Learning rate finder modified to restore dataloader and random state after running

When finished running, fastai’s learning rate finder only restores the model weights and optimizer to the initial state.

By default, fastxtend’s learning rate finder additionally restores the dataloader and random state to their inital state, so running Learner.lr_find has no effect on model training.

source

LRFinder

 LRFinder (start_lr=1e-07, end_lr=10, num_it=100, stop_div=True,
           restore_state=True)

Training with exponentially growing learning rate

source

LRFinder.before_fit

 LRFinder.before_fit ()

Initialize container for hyper-parameters and save the model & optimizer, optionally saving dataloader & random state

source

LRFinder.before_batch

 LRFinder.before_batch ()

Set the proper hyper-parameters in the optimizer

source

LRFinder.after_batch

 LRFinder.after_batch ()

Record hyper-parameters of this batch and potentially stop training

source

LRFinder.before_validate

 LRFinder.before_validate ()

Skip the validation part of training

source

LRFinder.after_fit

 LRFinder.after_fit ()

Save the hyper-parameters in the recorder if there is one and load the original model & optimizer, optionally restoring dataloader & random state

source

Learner.lr_find

 Learner.lr_find (start_lr=1e-07, end_lr=10, num_it=100, stop_div=True,
                  show_plot=True, suggest_funcs=<function valley>,
                  restore_state=True)

Launch a mock training to find a good learning rate and return suggestions based on suggest_funcs as a named tuple.

Use restore_state to reset dataloaders and random state after running.

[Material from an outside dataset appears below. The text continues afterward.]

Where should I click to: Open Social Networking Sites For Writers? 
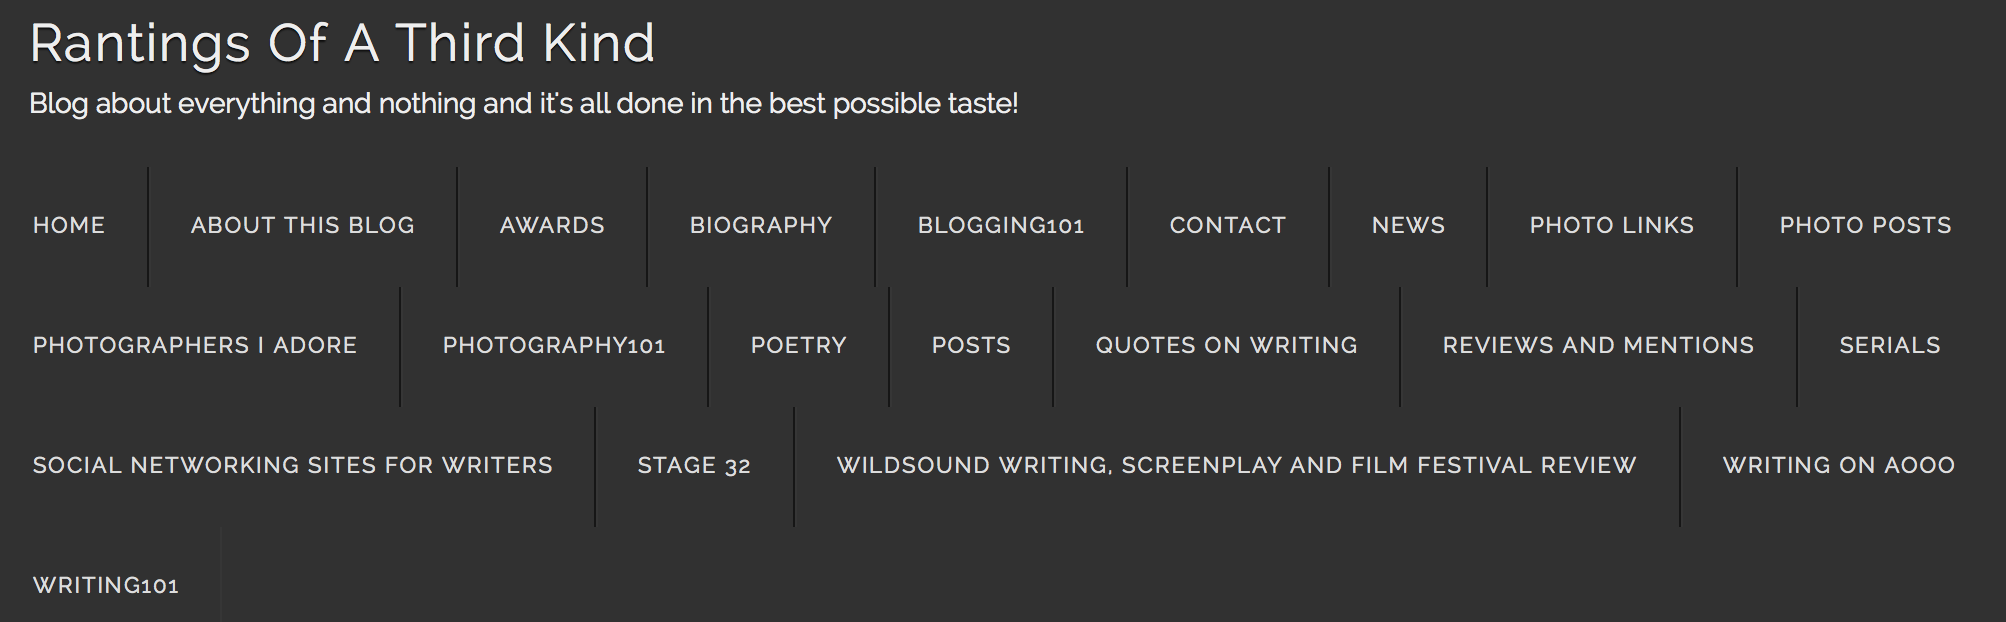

Without restore_state, running lr_find advances both the random state and DataLoaders and behaves the same way as fastai’s lr_find. Which means the following two code blocks will result with different training output.

with no_random():
    dls = get_dls()
    learn = Learner(dls, xresnet18(n_out=dls.c))

with no_random():
    learn.lr_find(restore_state=False)
    learn.fit_one_cycle(2, 3e-3)

with no_random():
    dls = get_dls()
    learn = Learner(dls, xresnet18(n_out=dls.c))

with no_random():
    learn.fit_one_cycle(2, 3e-3)

While the default of restore_state=True prevents this from occurring, it has the potential downside of showing less variance in learning rate results due to every call to lr_find will be over the same first n_iter items using the same random state.